Rick Torres and Phil Blagys, Republican candidates for City Council in Black Rock, share this commentary challenging the legislative body’s role in a proposed land deal.
Here we go again. The Bridgeport’s City Council appears to have acted once again on behalf of the connected rather than on behalf of the law. The Mayor and the City Council’s Economic Development Committee attempted to use “eminent domain” to benefit Sal DiNardo, a well-known developer who wants to purchase property adjacent to land he currently owns in the South End.
The Connecticut Post story from September 23rd, describes how the mayor along with the City Council’s Economic Development Committee acted on behalf of Mr. DiNardo in a plan to take the property in the South End currently owned by a British Company. It is unclear to us as to why the city has any role in this at all. After all, Mr. DiNardo is a private businessman and the owners of the property are also private. If Mr. DiNardo wants the property he should acquire it through a normal property transaction.
However, even if this case technically meets the threshold established by Kelo vs. New London, (and this is questionable at best), it is worth noting the words of former United States Supreme Court Judge Sandra Day O’Connor who wrote in her dissenting opinion:
“Any property may now be taken for the benefit of another private party, but the fallout from this decision will not be random. The beneficiaries are likely to be those citizens with disproportionate influence and power in the political process, including large corporations and development firms.”

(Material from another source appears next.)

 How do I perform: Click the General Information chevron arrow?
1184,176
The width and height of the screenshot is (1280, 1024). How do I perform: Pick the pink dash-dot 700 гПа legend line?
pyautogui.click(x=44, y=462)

It is also worth noting that the private property seized by the city of New London remains vacant today, some eight years after this decision, as the very development for which it was taken never materialized.
At the very least, when private property is threatened by government, a public hearing should be scheduled to allow all affected parties an opportunity to make their case known. In this instance, according to the CT Post, this initiative originated in the Mayor’s office and the plan was then approved by the City Council’s Economic Development Committee without the actual owner ever being apprised. We would like to know City Councilman’s Steve Stafstrom’s views on this matter as he sits on this very committee. Why was this a legitimate case for applying eminent domain? Was the owner of this property kept in the dark regarding this plan as reported by the CT Post? And, if so, why? It seems to us that Justice O’Connor was truly prophetic when she wrote “the beneficiaries are likely to be those citizens with disproportionate influence and power in the political process.”
We stand for openness and transparency in government. Whether the deal involves a driveway in Stratford or land in the South End, it is vital that they do not avoid the scrutiny of the city’s taxpayers. And we firmly believe that private property must be protected both from onerous taxes as well as government overstepping its bounds. No matter what your opinion of this company’s treatment of their property in the South End case, it seems clear that this was an egregious extension of municipal power to benefit a long-term donor who also currently owes millions to the city in back taxes. This kind of behavior needs to stop.